--fts ignores --parameters, --field, --sort
Opened this issue · 5 comments
Hi,
I am doing ia search --parameters="..."
...but I do not know what parameters it accepts.
Is there a list or documentation anywhere?
My goal is to return a small number of results sorted by most recently "added" first.
- on the website that is
sort=-publicdate
- and in advanced search it is
sort createdate desc
- this page says
sort_by=-addeddate
But those do not seem to work with ia search
, or maybe I am doing it wrong?
I have also tried
ia search --parameters="rows=10" --sort="addeddate desc" "hanafuda"
ia search --parameters="rows:10" --sort="created_on desc" "hanafuda"
Any help appreciated.
Thanks!
OK, I figured it out and support seems to be missing, so I will rename the issue.
ia search 'hanafuda' --parameters rows:10 --field addeddate --sort "addeddate desc"

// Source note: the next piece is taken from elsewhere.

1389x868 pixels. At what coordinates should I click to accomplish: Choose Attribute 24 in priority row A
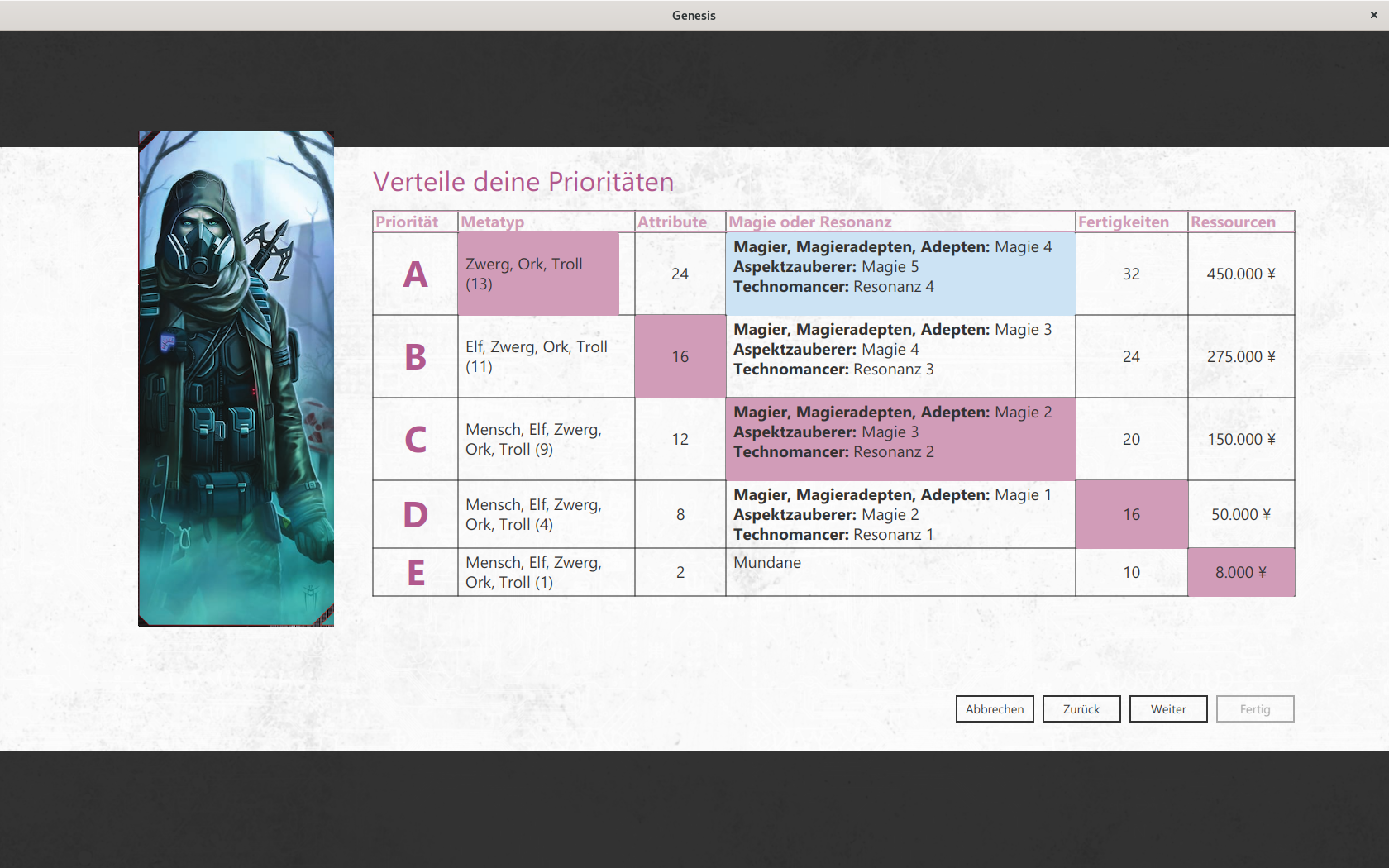click(680, 274)
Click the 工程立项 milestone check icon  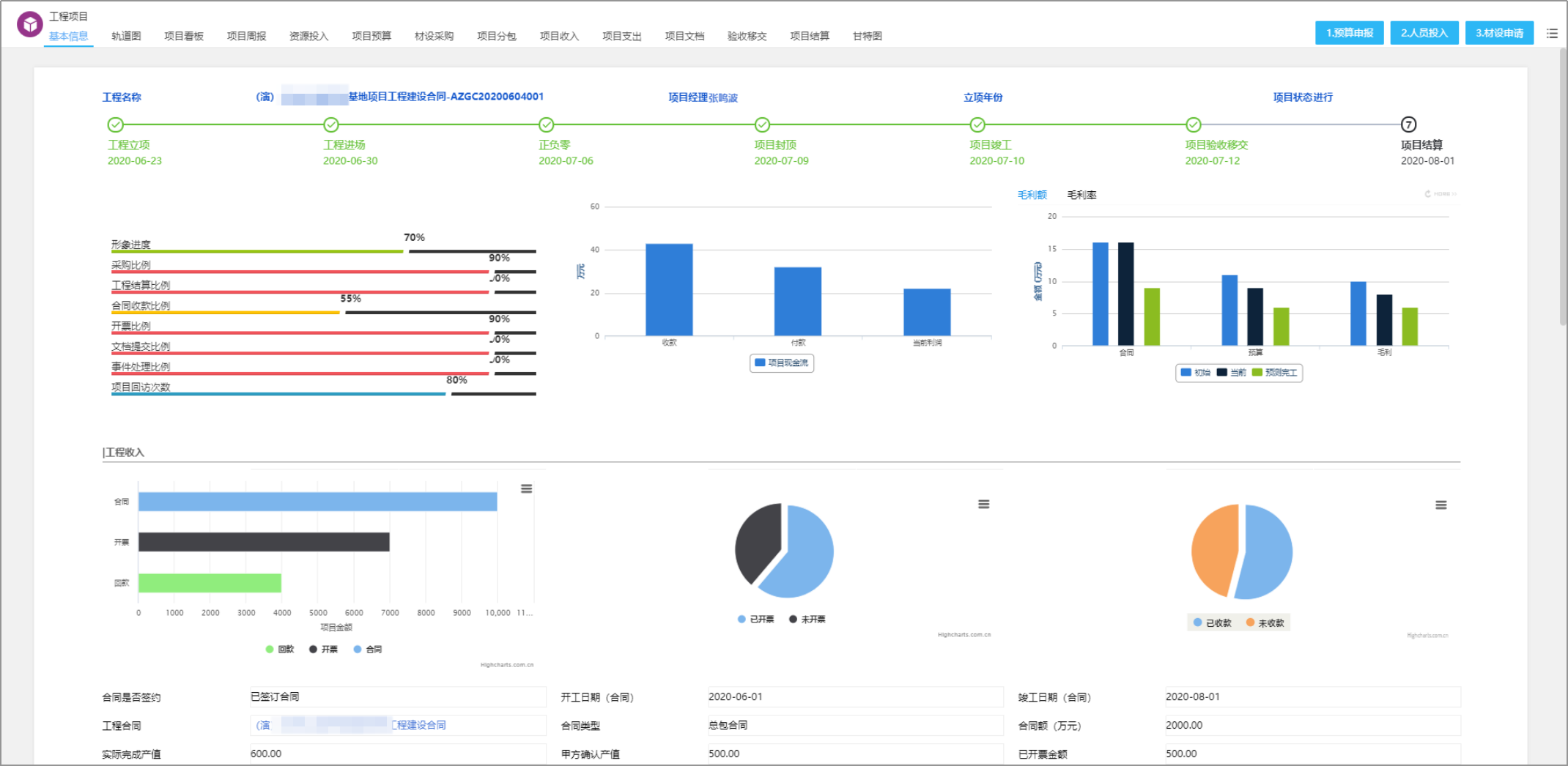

- returns expected results (GOOD)
But...
ia search 'hanafuda' --fts --parameters rows:10 --field addeddate --sort "addeddate desc"
- returns more rows than requested (BAD)
- returns unsorted results (BAD)
I am using:
pip install internetarchive
- version 3.4.0
The confusion here is that ia search
uses various endpoints depending on several things. It uses the Scrape API by default, Advanced Search when either rows
or page
parameters are specified, and our beta FTS API when either --fts
or --dsl-fts
are specified.
The reasoning behind this is because the Advanced Search API is not designed for scraping/retrieving full result sets (it's capable of doing so, but it's not designed for it). The Scrape API is designed for dumping full result sets. I assume that most people want full result sets when using ia search
, and that's why the Scrape API is the default. When a user specifies that they only want a subset of the results (i.e. via page
or rows
params), then Advanced Search is used.
Then there's the FTS API. This is in beta, is not currently documented publicly, and is subject to change. The specific parameter you're after though is size
as opposed to rows
:
» ia search 'hanafuda' --fts --parameters size:10 | wc -l
10
--fields
is not currently supported with --fts
, all indexed fields are returned by default. addeddate is not returned, but publicdate is (under .fields.meta_publicdate
). Sorting is not supported in the beta FTS API at this time.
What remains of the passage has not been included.